O Manifesto Comunista de 1848 apresenta-se como superação e absorção desse
movimento desordenado numa totalidade superior. Daí por diante, as relações
entre o marxismo e as demais correntes revolucionárias foram as do patrão com
seus empregados, que a seu capricho ele convoca, demite, expulsa ou chama de
volta.
Foi assim que ele pôde condenar como revolta pequeno-burguesa os protestos
existenciais de ordem sexual ou impugnar o nacionalismo como o pior inimigo da
revolução proletária, e logo em seguida convocar um e outro para que servissem
sob suas fileiras. Sua capacidade de absorção e expulsão é ilimitada, já que ele
não tem de dar satisfações senão à prioridade única, que é a sua própria
subsistência e expansão, toda consideração de veracidade ou moralidade sendo
rebaixada, pragmaticamente, à condição de ancilla revolutionis. Oportunismo
levado às últimas conseqüências, seu total descompromisso com a verdade pode ser
medido pela constância com que o movimento comunista anuncia sua vitória próxima
contra as nações capitalistas e, ao mesmo tempo, jura que nem sequer existe
materialmente, denunciando como paranóia e “teoria da conspiração“ qualquer
tentativa de identificar sua rede de organizações e seus modos de ação. Aqui
também a comparação com as religiões dogmáticas é inadequada. Nenhum fanatismo
religioso produziu esse tipo de sociopatia em massa.

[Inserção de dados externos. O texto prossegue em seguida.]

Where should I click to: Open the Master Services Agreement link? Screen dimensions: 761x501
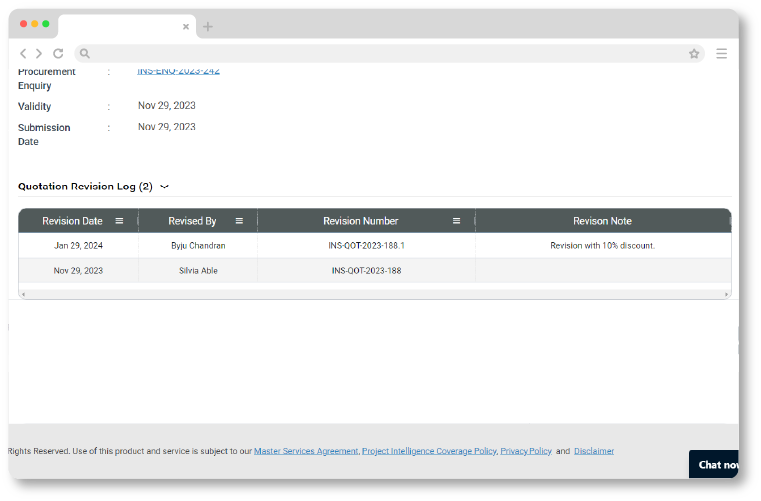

A diferença fundamental entre o marxismo e as demais culturas é que para estas
últimas o teste decisivo é a adaptação ao ambiente natural, a organização da
economia. Qualquer cultura que falhe neste ponto está condenada a desaparecer. O
marxismo, ao contrário, cujo completo fracasso econômico em todas as nações que
dominou são notórios (valendo lembrar que nenhuma organização econômica jamais
conseguiu matar de fome 10 milhões de pessoas de uma só vez, como o “Grande
Salto para a Frente“ da agricultura chinesa), parece tirar desse resultado as
mais extraordinárias vantagens, crescendo em prestígio e força política quanto
mais se torna frágil e dependente da ajuda dos países capitalistas.

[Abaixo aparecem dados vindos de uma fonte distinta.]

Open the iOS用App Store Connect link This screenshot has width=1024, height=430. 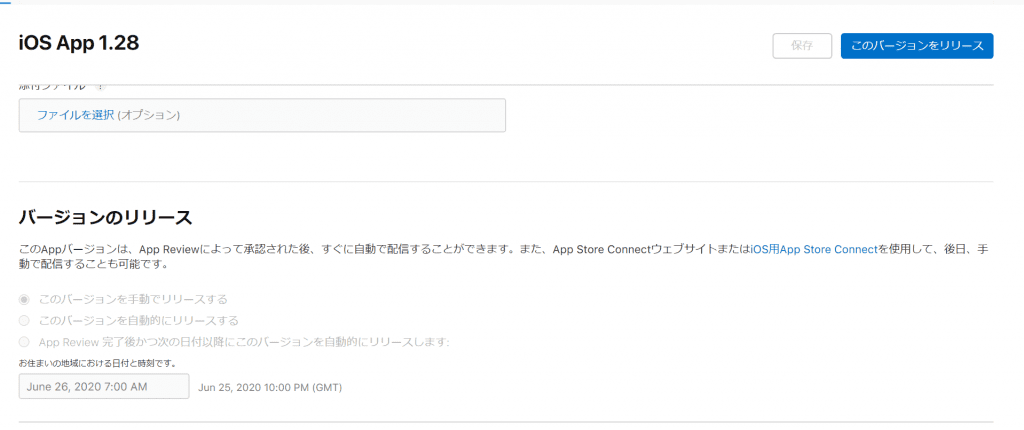coord(814,249)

Sua incapacidade de explorar eficazmente um território, comparada à brutal
eficiência no expandir-se dentro do território alheio, mostra que o marxismo não
existe como cultura em sentido pleno, capaz de afirmar seu valor contra a
resistência do ambiente material, mas apenas como subcultura parasita incrustada
4. numa sociedade que ele não criou e com a qual não pode competir.

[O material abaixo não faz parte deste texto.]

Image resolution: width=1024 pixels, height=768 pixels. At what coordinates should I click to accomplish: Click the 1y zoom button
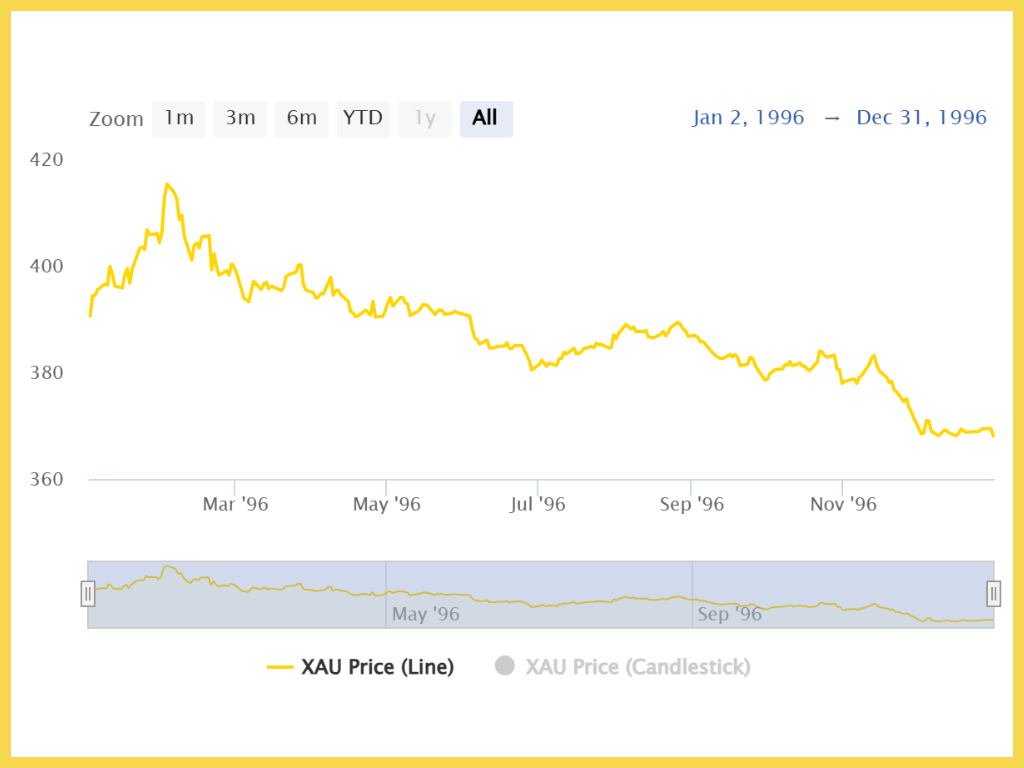[425, 119]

Subcultura parasita da cultura ocidental moderna, o marxismo não é capaz de
substituí-la, mas é capaz de enfraquecê-la e levá-la à morte. O parasita, porém,
não pode subsistir fora do corpo que explora, e a debilitação do organismo
hospedeiro dá margem à ascensão de uma outra cultura concorrente, a islâmica --
esta sim cultura em sentido pleno --, a cujo combate anti-ocidental o marxismo
acaba servindo de força auxiliar enquanto procura utilizar-se dele para seus
próprios fins. A adesão islâmica de importantes pensadores marxistas como Roger
Garaudy e a “aliança anti-imperialista“ de comunistas e muçulmanos são símbolos
de um processo muito mais complexo de absorção do marxismo, que alguns teóricos
islâmicos descrevem assim: a luta pelo socialismo é a etapa inicial e inferior
de um processo revolucionário mais vasto que acrescentará à “libertação
material“ dos povos a sua “libertação espiritual“ pela conversão mundial ao
Islam. Ao mesmo tempo, os marxistas acreditam dirigir o processo e utilizar-se
da rebelião islâmica como em outra época usaram de variados movimentos
nacionalistas, sufocando-os em seguida.
Se os marxistas são a tropa-de-choque da revolução islâmica ou os muçulmanos a
ponta-de-lança do movimento comunista, eis a questão mais interessante para quem
deseje saber para onde irá o mundo nas próximas décadas.